Problem description
Nothing outside the stretch is wanted. Repeat exactly the lines of the listing below from the one that contains "Image resolution: width=550, height=2576." through the one that contains "Decline [button] (2438, 1431)", both ends included.
■ ■ ■ ■ ■ ■ ■
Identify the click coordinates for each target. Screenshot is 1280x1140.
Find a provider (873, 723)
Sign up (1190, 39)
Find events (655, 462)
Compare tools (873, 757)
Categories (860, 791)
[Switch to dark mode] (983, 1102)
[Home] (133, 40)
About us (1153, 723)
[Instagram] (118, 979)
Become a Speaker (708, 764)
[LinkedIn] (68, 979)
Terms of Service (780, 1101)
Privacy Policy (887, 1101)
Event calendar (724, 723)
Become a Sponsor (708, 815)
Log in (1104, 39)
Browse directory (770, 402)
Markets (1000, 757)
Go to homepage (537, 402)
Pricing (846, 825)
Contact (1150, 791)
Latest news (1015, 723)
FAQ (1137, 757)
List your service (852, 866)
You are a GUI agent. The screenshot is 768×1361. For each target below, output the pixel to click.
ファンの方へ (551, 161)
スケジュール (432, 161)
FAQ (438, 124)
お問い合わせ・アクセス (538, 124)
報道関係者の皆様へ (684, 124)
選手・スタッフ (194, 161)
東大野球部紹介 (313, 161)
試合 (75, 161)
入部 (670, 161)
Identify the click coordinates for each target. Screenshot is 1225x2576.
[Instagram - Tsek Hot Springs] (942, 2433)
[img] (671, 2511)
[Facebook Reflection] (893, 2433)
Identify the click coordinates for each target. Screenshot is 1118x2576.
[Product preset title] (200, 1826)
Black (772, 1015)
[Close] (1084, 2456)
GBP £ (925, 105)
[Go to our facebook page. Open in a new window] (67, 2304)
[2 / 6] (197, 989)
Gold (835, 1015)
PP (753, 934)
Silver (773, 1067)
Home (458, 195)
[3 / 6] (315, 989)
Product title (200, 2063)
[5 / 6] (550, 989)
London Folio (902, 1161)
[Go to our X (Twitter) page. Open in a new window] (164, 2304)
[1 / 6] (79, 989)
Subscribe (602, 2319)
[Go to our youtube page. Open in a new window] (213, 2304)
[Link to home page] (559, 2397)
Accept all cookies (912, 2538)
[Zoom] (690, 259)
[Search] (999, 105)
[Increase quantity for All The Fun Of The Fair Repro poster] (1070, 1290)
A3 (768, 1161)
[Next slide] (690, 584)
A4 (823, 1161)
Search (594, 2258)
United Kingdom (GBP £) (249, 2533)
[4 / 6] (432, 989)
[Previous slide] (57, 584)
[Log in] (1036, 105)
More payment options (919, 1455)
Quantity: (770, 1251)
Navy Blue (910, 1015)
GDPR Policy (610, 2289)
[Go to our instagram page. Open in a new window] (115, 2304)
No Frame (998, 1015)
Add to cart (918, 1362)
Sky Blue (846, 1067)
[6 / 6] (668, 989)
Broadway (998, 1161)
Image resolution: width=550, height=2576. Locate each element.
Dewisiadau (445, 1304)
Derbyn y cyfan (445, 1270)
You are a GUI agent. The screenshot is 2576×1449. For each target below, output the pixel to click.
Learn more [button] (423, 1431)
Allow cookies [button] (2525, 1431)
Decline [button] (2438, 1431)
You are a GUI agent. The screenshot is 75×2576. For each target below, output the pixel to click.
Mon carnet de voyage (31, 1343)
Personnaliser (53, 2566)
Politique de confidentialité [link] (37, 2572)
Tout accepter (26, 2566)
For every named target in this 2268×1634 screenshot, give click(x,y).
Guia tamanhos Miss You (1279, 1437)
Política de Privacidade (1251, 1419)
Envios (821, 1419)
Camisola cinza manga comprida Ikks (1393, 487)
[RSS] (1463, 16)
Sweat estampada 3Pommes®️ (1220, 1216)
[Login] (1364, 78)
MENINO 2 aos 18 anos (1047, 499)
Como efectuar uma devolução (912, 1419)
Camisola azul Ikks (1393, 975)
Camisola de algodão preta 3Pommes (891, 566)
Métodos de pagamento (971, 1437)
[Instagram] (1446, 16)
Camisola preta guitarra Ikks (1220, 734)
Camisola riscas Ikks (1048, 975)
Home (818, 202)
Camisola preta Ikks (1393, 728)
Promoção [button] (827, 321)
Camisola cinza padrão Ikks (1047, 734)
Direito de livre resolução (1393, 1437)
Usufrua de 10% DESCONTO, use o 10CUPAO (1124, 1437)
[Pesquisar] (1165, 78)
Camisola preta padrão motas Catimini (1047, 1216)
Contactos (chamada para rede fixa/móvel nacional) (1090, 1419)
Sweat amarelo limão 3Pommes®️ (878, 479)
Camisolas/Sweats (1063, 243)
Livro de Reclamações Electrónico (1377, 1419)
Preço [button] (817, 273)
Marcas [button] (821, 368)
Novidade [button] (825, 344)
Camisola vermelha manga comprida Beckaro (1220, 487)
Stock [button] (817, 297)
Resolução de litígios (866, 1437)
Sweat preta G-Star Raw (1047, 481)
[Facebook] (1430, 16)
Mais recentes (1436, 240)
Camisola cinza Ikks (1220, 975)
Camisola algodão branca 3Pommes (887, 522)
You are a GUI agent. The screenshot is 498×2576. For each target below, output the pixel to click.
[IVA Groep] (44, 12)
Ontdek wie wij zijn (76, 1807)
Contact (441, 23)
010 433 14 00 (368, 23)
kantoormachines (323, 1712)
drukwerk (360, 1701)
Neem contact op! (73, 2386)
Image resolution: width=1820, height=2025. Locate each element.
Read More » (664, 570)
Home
■ ■ ■ ■ ■ ■ ■
Answer to this exercise
Image resolution: width=550, height=2576. Locate each element.
Dewisiadau (445, 1304)
Derbyn y cyfan (445, 1270)
You are a GUI agent. The screenshot is 2576×1449. For each target below, output the pixel to click.
Learn more [button] (423, 1431)
Allow cookies [button] (2525, 1431)
Decline [button] (2438, 1431)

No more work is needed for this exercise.